„Einfacher wird die Steuer nicht“

Heute verabschiedet der Bundestag die Steuerreform. Unternehmen und Privatleute zahlen 20,5 Milliarden Mark weniger. Trotzdem läuft die Wirtschaft weiter Sturm  ■ Von Beate Willms

Berlin (taz) – Zehnmal mußten die Mitglieder des Bundestags-Finanzausschusses zu Sitzungen antanzen. Dreimal hatten sie sich Experten eingeladen, um sich die Bedeutung einzelner Steuerbegünstigungen und ihre möglichen Auswirkungen erklären zu lassen. Die schriftlichen Stellungnahmen der Verbände waren mit einem mittleren PKW kaum noch zu transportieren, die Anrufe empörter Lobbyisten nicht abzuwimmeln. Und trotzdem beschwerte sich der frühere Ausschußvorsitzende Carl-Ludwig Thiele (FDP), man habe „nicht genug Gelegenheit zur Nachfrage“ gehabt. „Wenn das Steuerentlastungsgesetz im Bundestag abgesegnet ist, wissen wir, was wir geleistet haben“, heißt es entsprechend im Büro von Thieles Nachfolgerin Christine Scheel (Grüne). Heute berät das Parlament nun in zweiter und dritter Lesung über die erste Stufe der Steuerreform für die Jahre 1999 /2000/2002.
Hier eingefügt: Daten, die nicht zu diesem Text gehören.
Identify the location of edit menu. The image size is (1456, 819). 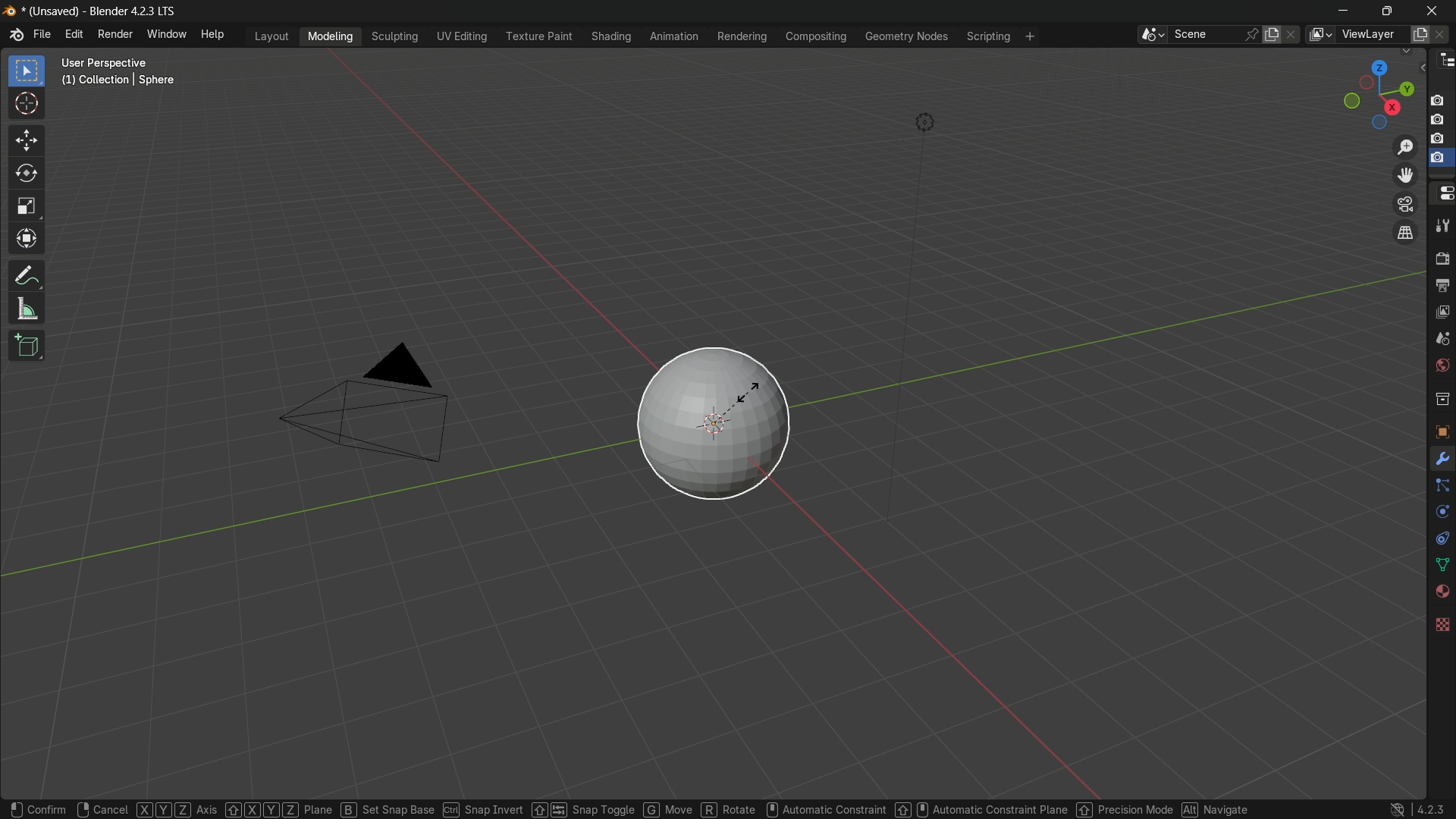
(71, 35).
20,5 Milliarden Mark sollen Unternehmen und private Haushalte im Jahr 2002 insgesamt weniger an Steuern zahlen: Das Kindergeld wird rückwirkend zum 1. Januar erhöht, ebenso der Grundfreibetrag, zudem sinkt der Eingangssteuersatz von 25,9 Prozent auf 19,9 Prozent im Jahr 2002, der Spitzensteuersatz wird bis 2002 von derzeit 53 Prozent auf 48,5 Prozent reduziert. In drei Jahren wird eine Familie mit zwei Kindern 2.700 Mark mehr auf dem Konto haben als heute. Auch Unternehmen sparen durch die Senkung der Körperschaftssteuer für einbehaltene Gewinne von 45 auf 40 Prozent. Gleichzeitig werden Abschreibemöglichkeiten für rund 36,4 Milliarden Mark eingeschränkt.
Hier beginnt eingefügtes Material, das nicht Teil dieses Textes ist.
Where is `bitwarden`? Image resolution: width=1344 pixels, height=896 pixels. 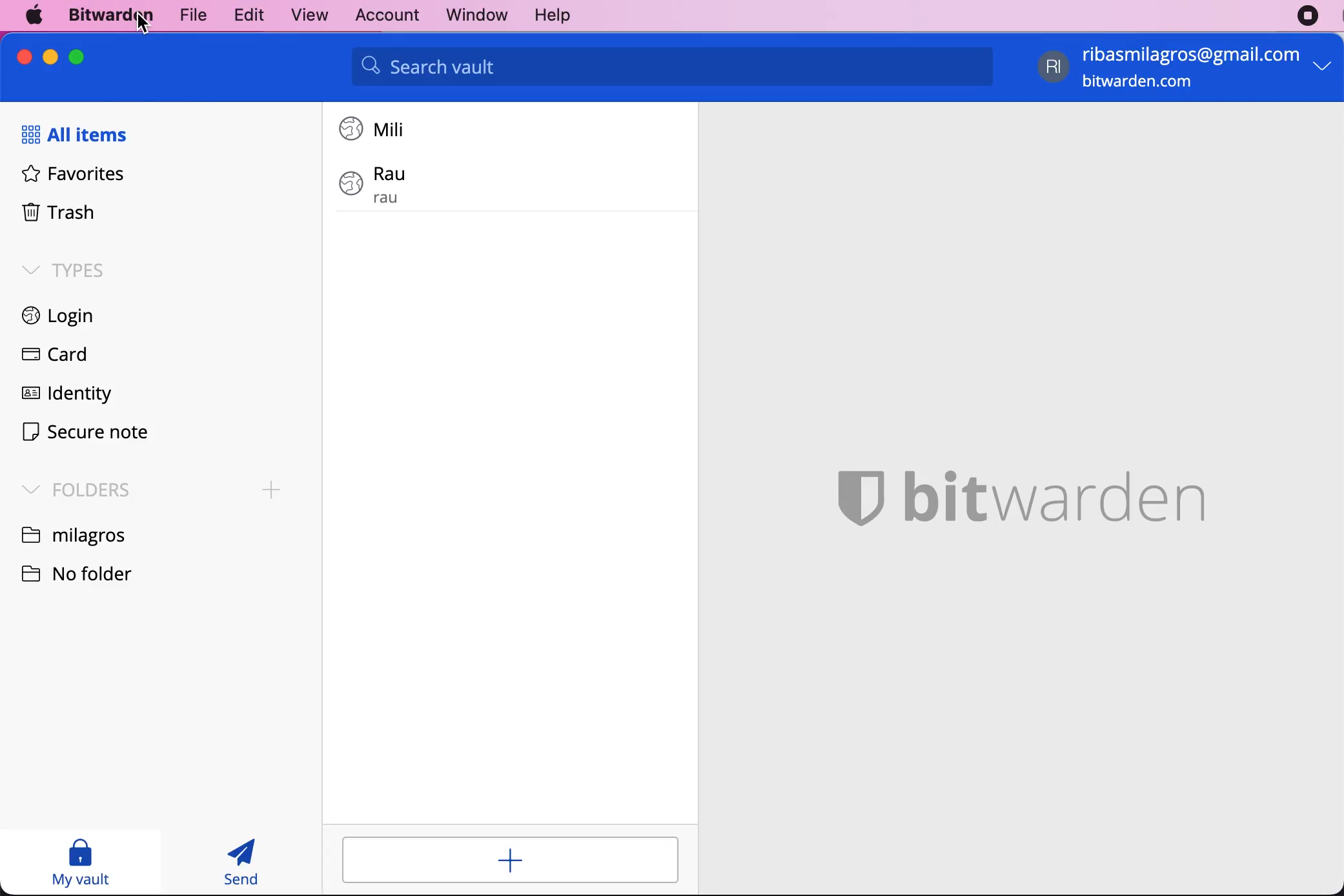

Wie sich die 20,5 Milliarden Mark, die als Nettoentlastung übrigbleiben, auf Unternehmen und Haushalte verteilen, wer also wieviel profitiert, konnte das Bundesfinanzministerium gestern noch nicht sagen. Nach dem ersten Entwurf hatte das ifo-Institut errechnet, daß die Unternehmen jährlich rund fünf Milliarden Mark mehr zahlen müßten als bisher. Allerdings ging dieser Entwurf noch von einer Gesamtentlastung von nur 15,4 Milliarden Mark aus und ist inzwischen weitgehend nachgebessert worden. Zahlreiche Schlupflöcher, die ursprünglich gestopft werden sollten, bleiben nun vorerst erhalten. So wird die Teilwertabschreibung, bei der Unternehmen, Händler und Versicherer Wertverluste bei Lagerbeständen oder Forderungen steuerlich absetzen können, weiterhin möglich sein.

Für die Auflösung steuerfreier Rückstellungen werden die Unternehmen noch zehn Jahre Zeit haben (siehe Kasten). Stark eingeschränkt werden aber die sogenannten Steuersparmodelle, bei denen sich Unternehmer wie Privatleute an Projekten beteiligen, die in der Anfangsphase Verluste machen, und diese dann mit positiven Einkünften verrechnen. Obwohl nur solche Modelle gestrichen werden sollen, die von vornherein auf Verlust angelegt sind, läuft die Immobilienbranche nun ebenso Sturm wie die Stromkonzerne und die Versicherungsgesellschaften gegen die Neuregelung der Rückstellungen. Wirtschaftsbosse drohen, ins Ausland abzuwandern. Der Präsident des Bundesverbandes mittelständische Wirtschaft, Mario Ohoeven, befürchtet ein Minus von 500.000 Stellen.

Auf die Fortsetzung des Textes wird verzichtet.